Saved data entries:
- - -
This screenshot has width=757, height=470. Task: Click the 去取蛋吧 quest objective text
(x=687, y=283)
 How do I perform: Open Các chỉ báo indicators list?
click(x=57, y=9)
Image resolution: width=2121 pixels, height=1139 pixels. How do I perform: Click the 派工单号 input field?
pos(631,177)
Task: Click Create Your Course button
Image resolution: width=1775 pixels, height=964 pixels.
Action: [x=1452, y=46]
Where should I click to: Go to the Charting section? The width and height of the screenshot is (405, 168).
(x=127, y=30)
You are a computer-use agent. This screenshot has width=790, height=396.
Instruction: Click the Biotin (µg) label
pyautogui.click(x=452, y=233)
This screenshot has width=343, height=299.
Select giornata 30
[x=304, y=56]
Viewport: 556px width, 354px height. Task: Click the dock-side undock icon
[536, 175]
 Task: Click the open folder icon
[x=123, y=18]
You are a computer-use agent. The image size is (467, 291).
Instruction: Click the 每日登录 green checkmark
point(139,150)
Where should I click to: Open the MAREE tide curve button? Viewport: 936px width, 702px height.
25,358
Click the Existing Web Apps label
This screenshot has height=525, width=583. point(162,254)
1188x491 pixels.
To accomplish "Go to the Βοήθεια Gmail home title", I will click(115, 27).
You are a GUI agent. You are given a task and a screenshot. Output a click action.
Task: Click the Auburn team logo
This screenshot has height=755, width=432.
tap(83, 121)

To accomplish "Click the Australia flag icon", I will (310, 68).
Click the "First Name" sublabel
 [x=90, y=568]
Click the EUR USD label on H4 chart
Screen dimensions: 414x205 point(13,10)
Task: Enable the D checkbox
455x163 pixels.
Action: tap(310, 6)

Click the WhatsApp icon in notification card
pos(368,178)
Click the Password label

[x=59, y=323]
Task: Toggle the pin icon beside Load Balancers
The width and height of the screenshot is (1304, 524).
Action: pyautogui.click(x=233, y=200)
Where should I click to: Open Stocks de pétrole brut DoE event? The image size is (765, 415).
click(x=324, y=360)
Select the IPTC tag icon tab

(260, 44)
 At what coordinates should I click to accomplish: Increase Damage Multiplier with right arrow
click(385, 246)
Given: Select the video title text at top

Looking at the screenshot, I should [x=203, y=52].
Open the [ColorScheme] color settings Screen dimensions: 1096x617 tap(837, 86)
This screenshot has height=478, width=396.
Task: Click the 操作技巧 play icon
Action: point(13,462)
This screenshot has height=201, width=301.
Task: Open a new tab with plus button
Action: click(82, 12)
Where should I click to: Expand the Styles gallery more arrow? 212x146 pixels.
- - -
Required action: Every entry above should be duplicated exactly.

Answer box:
This screenshot has width=757, height=470. Task: Click the 去取蛋吧 quest objective text
(x=687, y=283)
 How do I perform: Open Các chỉ báo indicators list?
click(x=57, y=9)
Image resolution: width=2121 pixels, height=1139 pixels. How do I perform: Click the 派工单号 input field?
pos(631,177)
Task: Click Create Your Course button
Image resolution: width=1775 pixels, height=964 pixels.
Action: [x=1452, y=46]
Where should I click to: Go to the Charting section? The width and height of the screenshot is (405, 168).
(x=127, y=30)
You are a computer-use agent. This screenshot has width=790, height=396.
Instruction: Click the Biotin (µg) label
pyautogui.click(x=452, y=233)
This screenshot has width=343, height=299.
Select giornata 30
[x=304, y=56]
Viewport: 556px width, 354px height. Task: Click the dock-side undock icon
[536, 175]
 Task: Click the open folder icon
[x=123, y=18]
You are a computer-use agent. The image size is (467, 291).
Instruction: Click the 每日登录 green checkmark
point(139,150)
Where should I click to: Open the MAREE tide curve button? Viewport: 936px width, 702px height.
25,358
Click the Existing Web Apps label
This screenshot has height=525, width=583. point(162,254)
1188x491 pixels.
To accomplish "Go to the Βοήθεια Gmail home title", I will click(115, 27).
You are a GUI agent. You are given a task and a screenshot. Output a click action.
Task: Click the Auburn team logo
This screenshot has height=755, width=432.
tap(83, 121)

To accomplish "Click the Australia flag icon", I will (310, 68).
Click the "First Name" sublabel
 [x=90, y=568]
Click the EUR USD label on H4 chart
Screen dimensions: 414x205 point(13,10)
Task: Enable the D checkbox
455x163 pixels.
Action: tap(310, 6)

Click the WhatsApp icon in notification card
pos(368,178)
Click the Password label

[x=59, y=323]
Task: Toggle the pin icon beside Load Balancers
The width and height of the screenshot is (1304, 524).
Action: pyautogui.click(x=233, y=200)
Where should I click to: Open Stocks de pétrole brut DoE event? The image size is (765, 415).
click(x=324, y=360)
Select the IPTC tag icon tab

(260, 44)
 At what coordinates should I click to accomplish: Increase Damage Multiplier with right arrow
click(385, 246)
Given: Select the video title text at top

Looking at the screenshot, I should [x=203, y=52].
Open the [ColorScheme] color settings Screen dimensions: 1096x617 tap(837, 86)
This screenshot has height=478, width=396.
Task: Click the 操作技巧 play icon
Action: point(13,462)
This screenshot has height=201, width=301.
Task: Open a new tab with plus button
Action: click(82, 12)
Where should I click to: Expand the Styles gallery more arrow? 212x146 pixels.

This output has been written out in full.